Wednesday, May 12, 2010

Way fast steel

Just another teaser of the mystery bike. If it weren't for the fact
that I didn't notice the BB spindle was brunelled (bearing raceway
pitted - just an old millwright term) this bike would be ready for a
shakedown ride tomorrow morning. All I need is to pick up a cartridge
BB(anything wrong with a cartridge BB on classic, vintage steel made
in France) and a 1/2 hour and this baby will be blowing me away with
it's speed, razor sharp handling, and incredible ride.

Any guesses on what it is yet? Hint: the bike model name and the
Shimano groupo that hangs on it are both called the same.
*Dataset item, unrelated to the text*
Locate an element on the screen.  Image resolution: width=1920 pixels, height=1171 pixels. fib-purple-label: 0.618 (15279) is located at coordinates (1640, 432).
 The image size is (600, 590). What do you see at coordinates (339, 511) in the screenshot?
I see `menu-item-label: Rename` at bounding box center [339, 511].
Think
limited edition.


Scott Loveless said...

My most recent French bike is a mid-80s Peugeot. The BB threads are British standard, but they aren't cut quite far enough into the bottom bracket. This meant that my new Shimano cartridge BB would thread in, but would run out of threads before it was all the way in. FYI.

Jerome said...

Hey thanks Scott! That's great some great advice! Most appreciated.
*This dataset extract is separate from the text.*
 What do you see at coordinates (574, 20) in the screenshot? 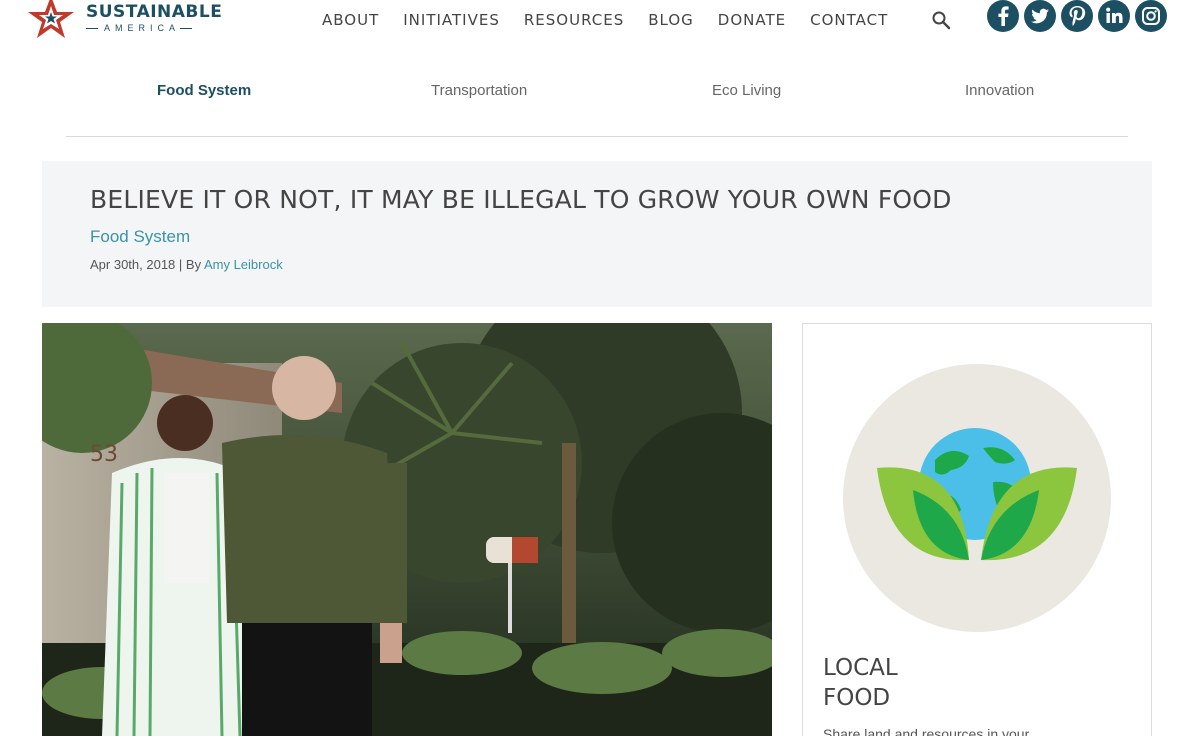
I see `nav-resources: RESOURCES` at bounding box center [574, 20].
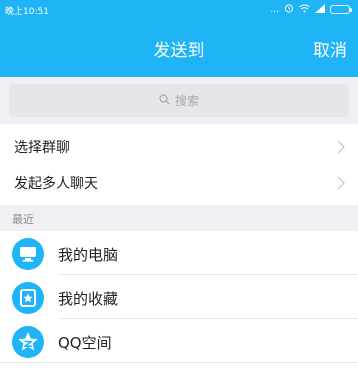 This screenshot has width=358, height=381. What do you see at coordinates (179, 218) in the screenshot?
I see `recent-section-header: 最近` at bounding box center [179, 218].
Easton Heights Blogger said...

so it's a Sante? don't recall what brand had a Sate model though (the brake caliper color gives it away). IIRC, the shifters and derailluers were Dura Ace compatable, but not w/ the lower stuff (back when DA was set up differently from the rest). the short Sante rear der didn't have much large cog capacity either.

Jerome said...

Nicely done EHB! Indeed the bike is a Peueot Sante. From everything I've researched, the Sante Groupo was basically a limited edition of the Dura Ace line.
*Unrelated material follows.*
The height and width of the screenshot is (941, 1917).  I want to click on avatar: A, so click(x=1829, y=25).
Now that the cat's out of the bag, I can put up some shots of the whole bike and actually blog about it.


Easton Heights Blogger said...

I'm old enough to remember when Sante was new! late '80's, it was marketed as a fashion group. I think the shop I worked in had a Shogun or Lotus w/ it. my boss ran a Sante crank; his sweat cracked off all the pearl white paint!
I would recommend getting the BB threads chased; if indeed the frenchies used BSC threading they might not be faced or cut very well. I never had good experiences working on French bikes.